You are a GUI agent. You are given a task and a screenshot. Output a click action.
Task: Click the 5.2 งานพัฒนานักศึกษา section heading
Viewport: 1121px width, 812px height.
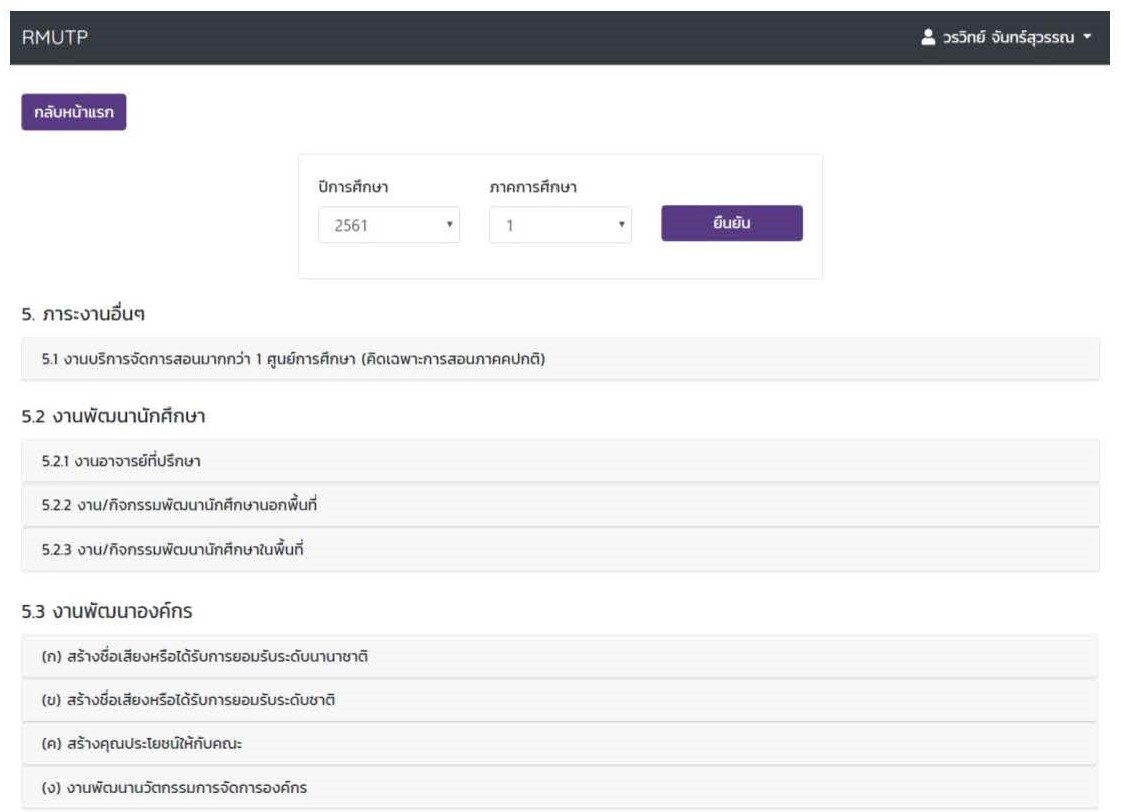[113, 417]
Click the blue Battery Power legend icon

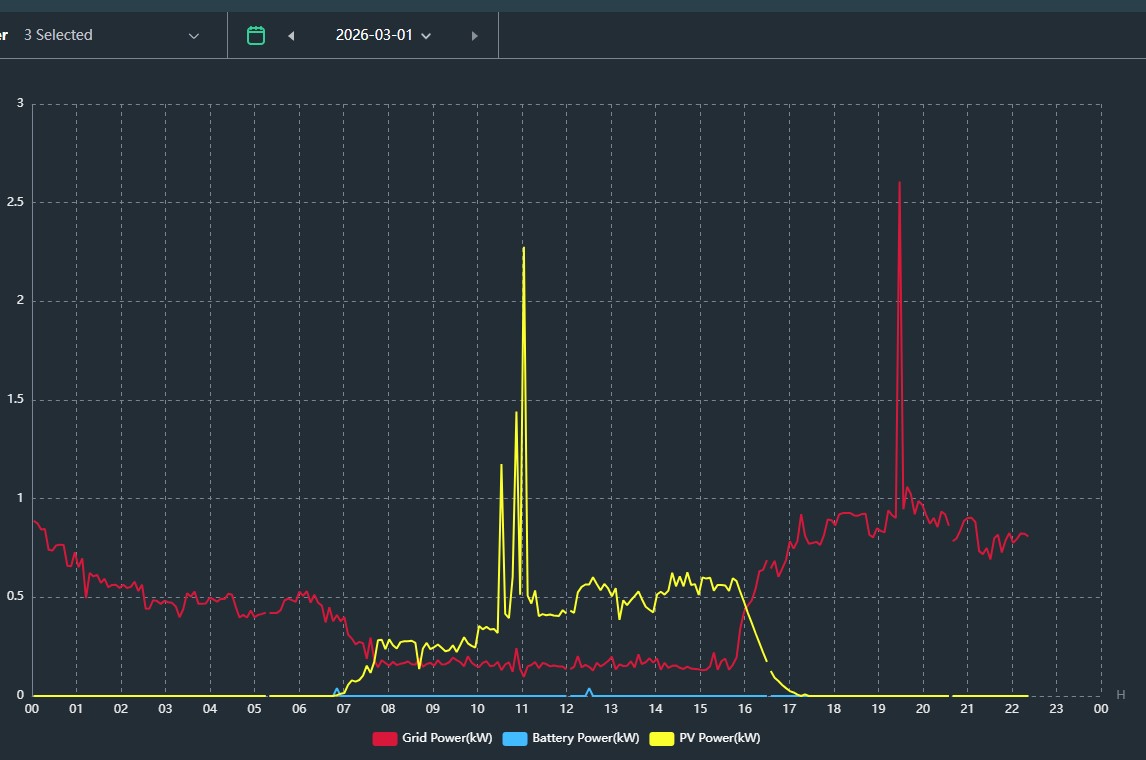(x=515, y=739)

________________________________________

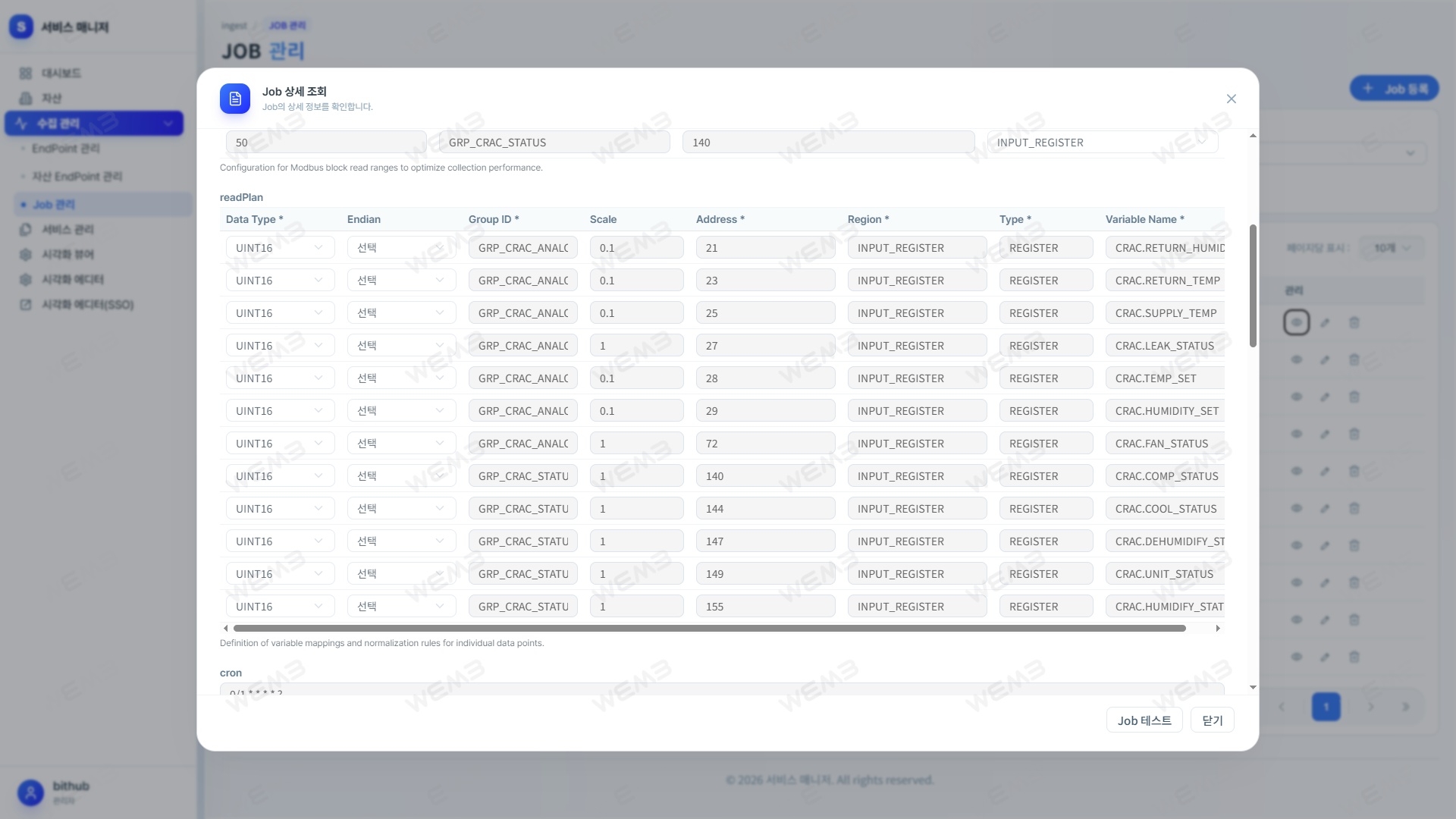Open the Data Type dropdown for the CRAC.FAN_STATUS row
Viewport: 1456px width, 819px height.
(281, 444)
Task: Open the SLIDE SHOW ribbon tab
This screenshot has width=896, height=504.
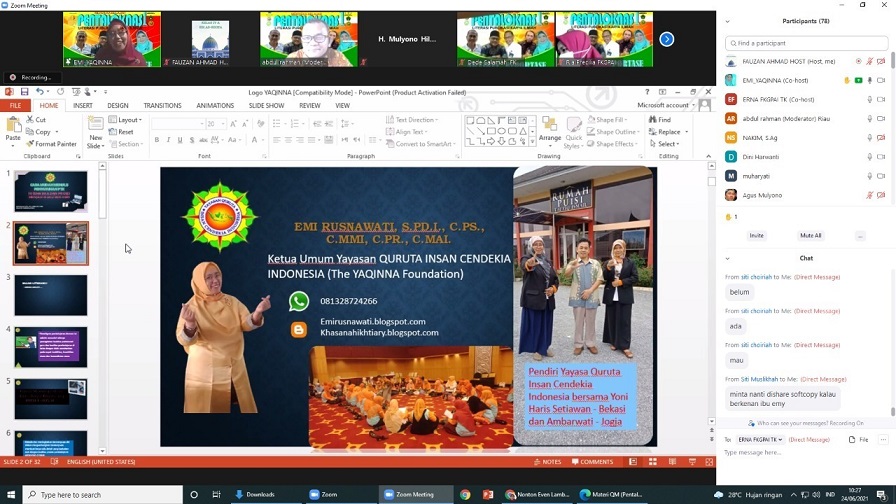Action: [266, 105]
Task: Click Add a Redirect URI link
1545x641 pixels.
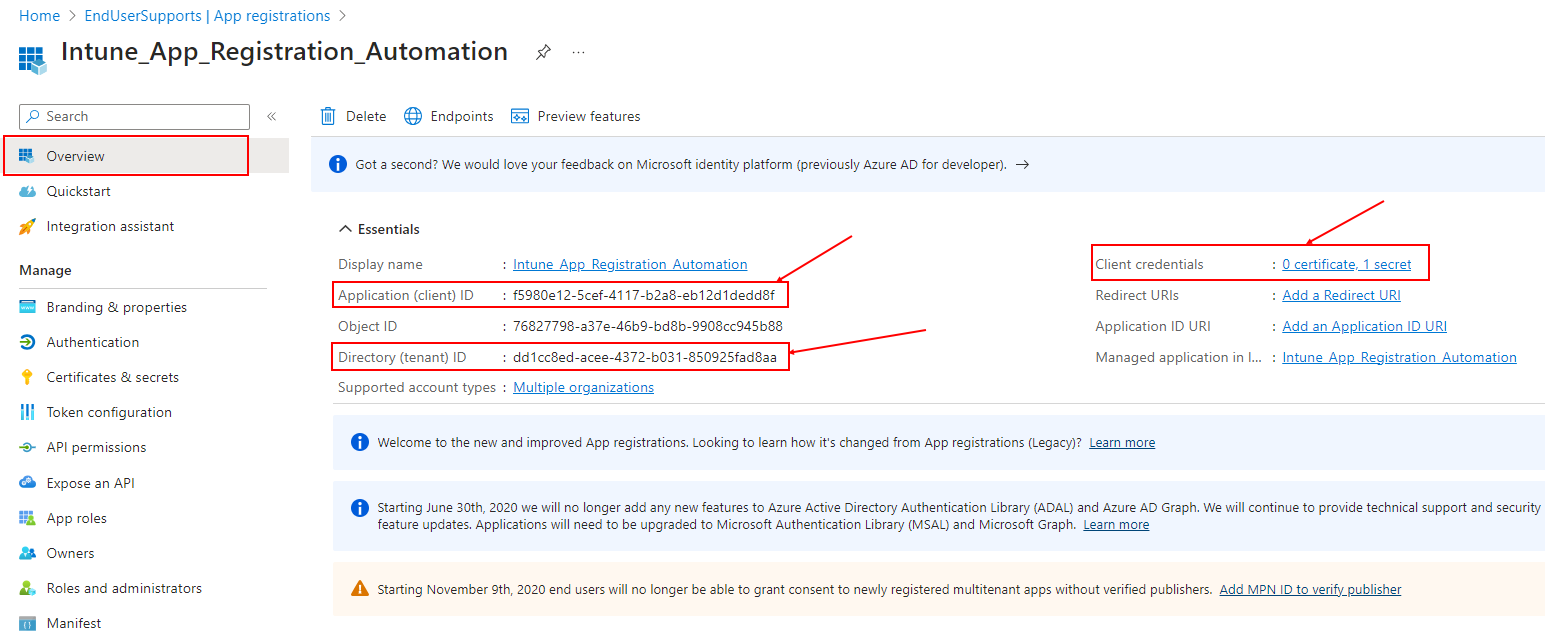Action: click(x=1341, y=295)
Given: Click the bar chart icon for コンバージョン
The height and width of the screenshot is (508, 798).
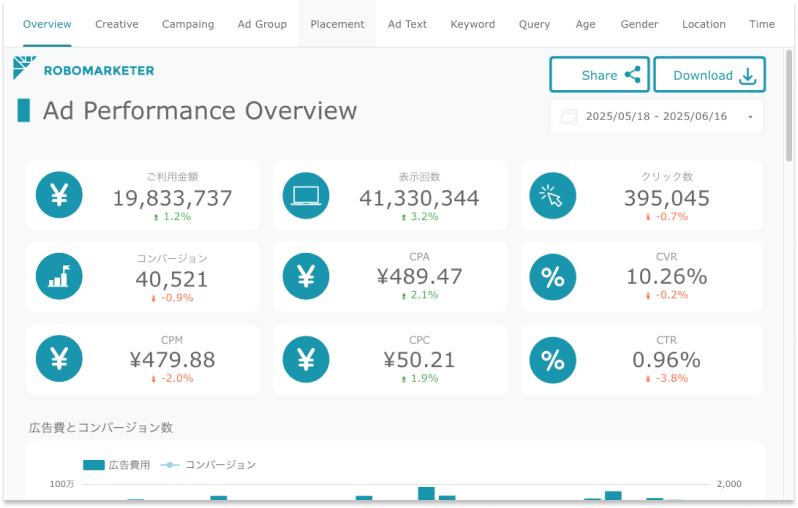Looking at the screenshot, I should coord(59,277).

________________________________________

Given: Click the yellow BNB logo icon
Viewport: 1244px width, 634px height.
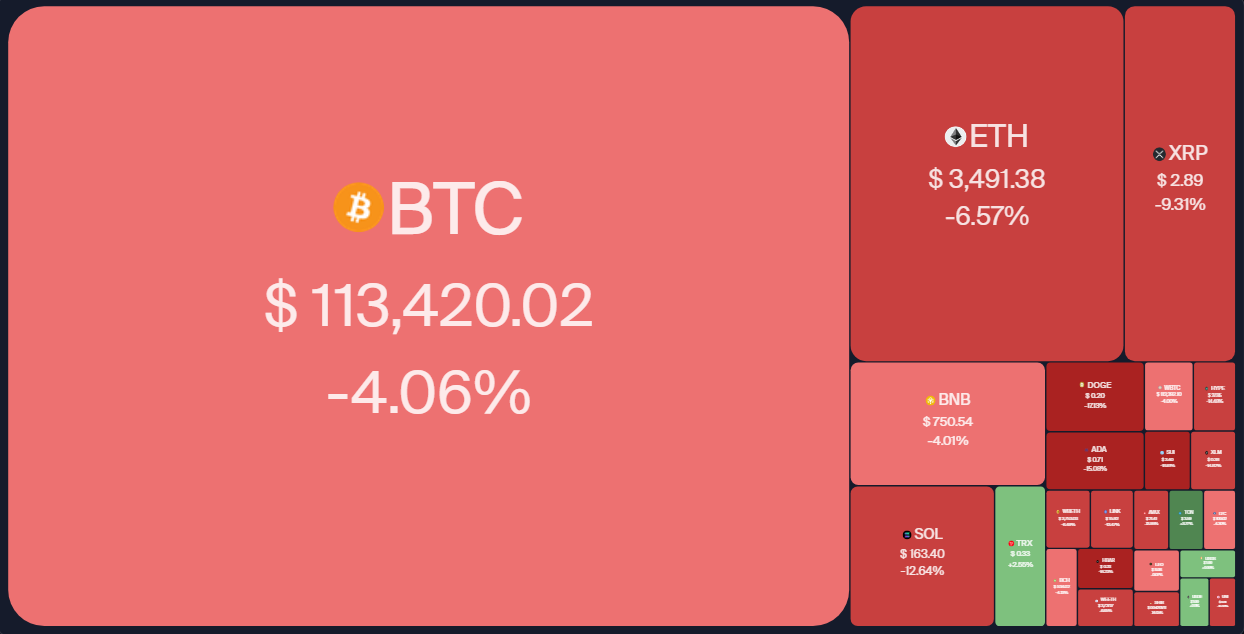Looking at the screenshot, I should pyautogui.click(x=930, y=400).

________________________________________

▶ [Work order]
Copy the entries above exactly, but only the stretch from the line containing "This screenshot has width=896, height=504." through the line containing "Given: Click the bar chart icon for コンバージョン". Keep both end lines; drop the pictures.

▶ [Result of this exercise]
This screenshot has width=896, height=504.
Action: [266, 105]
Task: Click Add a Redirect URI link
1545x641 pixels.
Action: click(x=1341, y=295)
Given: Click the bar chart icon for コンバージョン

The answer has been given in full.